细长的红色高跟鞋踩在他的手背上,先前在他眼中比妖精还要迷人的尤物一脸冷漠地碾着他的手背。

“啊——”他痛得大吼,挣扎的身体却被一旁的两个大汉制住,只能被动忍受手背剧烈的疼痛,他感觉自己的手背都要被踩穿了。

“疼啊?”陶白弯下腰,“来我的地盘玩儿捡尸?嗯?”

男人面色涨红,他从女生一进酒吧就开始关注她了,知道她从头到尾都是一个人,所以他才敢下手。

这样喝醉的独行小女生最好下手,他从来没失过手。

细又尖的高跟移了移,踩在了他的手指骨上,男人疼得连声嘶吼,边儿上围着的人都在尖叫,他越惨,他们叫得越兴奋越大声,“白姐,把他手给踩穿!”

“踩什么穿,我们这儿可是正经店。”陶白抬头看了起哄那人一眼。

周遭不少人都笑了。来这里谁不认识陶白,这可是狠角色。

陶白朝那两个大汉使了个眼色,把脚移开。两个大汉一人抓住地上的男人一只胳膊,拖着就往酒吧门口走。

她没再管之后的事,看着沙发上的女生,翻开她挎在身上的包,从里面拿出手机,恰好此时有个电话打进来,她点了接通,直接打断对面人的说话声:“你朋友喝醉了,五零三,快来把人给我接走。”

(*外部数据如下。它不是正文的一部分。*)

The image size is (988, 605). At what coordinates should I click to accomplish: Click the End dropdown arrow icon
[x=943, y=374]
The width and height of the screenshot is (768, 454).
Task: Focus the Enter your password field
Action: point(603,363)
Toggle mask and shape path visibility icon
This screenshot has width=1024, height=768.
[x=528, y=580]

说完她就把电话挂了,把手机塞进醉得人事不知的女生包里。

她坐在女生身边,双手抱胸,翘着二郎腿,目光在场中巡视。

先前还对她心怀想法男人都下意识移开了目光。

这女人下手,哦不,下脚也太狠了,惹不起,不敢撩。

差不多半个小时,一个大约二十岁左右的男生急匆匆跑进酒吧,有人上前询问,然后就把他带了过来。

男生一看见躺在沙发上的女生脸色就一变:“小芝!”

陶白的目光落在他脸上,从女生包里再次拿出手机,对他说:“打个电话进来。”

男生连忙摸出手机打了个电话过去,确定是之前打电话的男生,而且手机备注还是“那头猪”,陶白把手机丢到女生身上,起身离开。

“那个……”男生看着她的背影,“谢谢。”

周围有人把先前发生的事跟他说了,男生看着躺在沙发上的女生,脸上的表情非常难看,他掐着她的脸:“到底谁是猪,吵架就来喝酒,谁教你的坏习惯!”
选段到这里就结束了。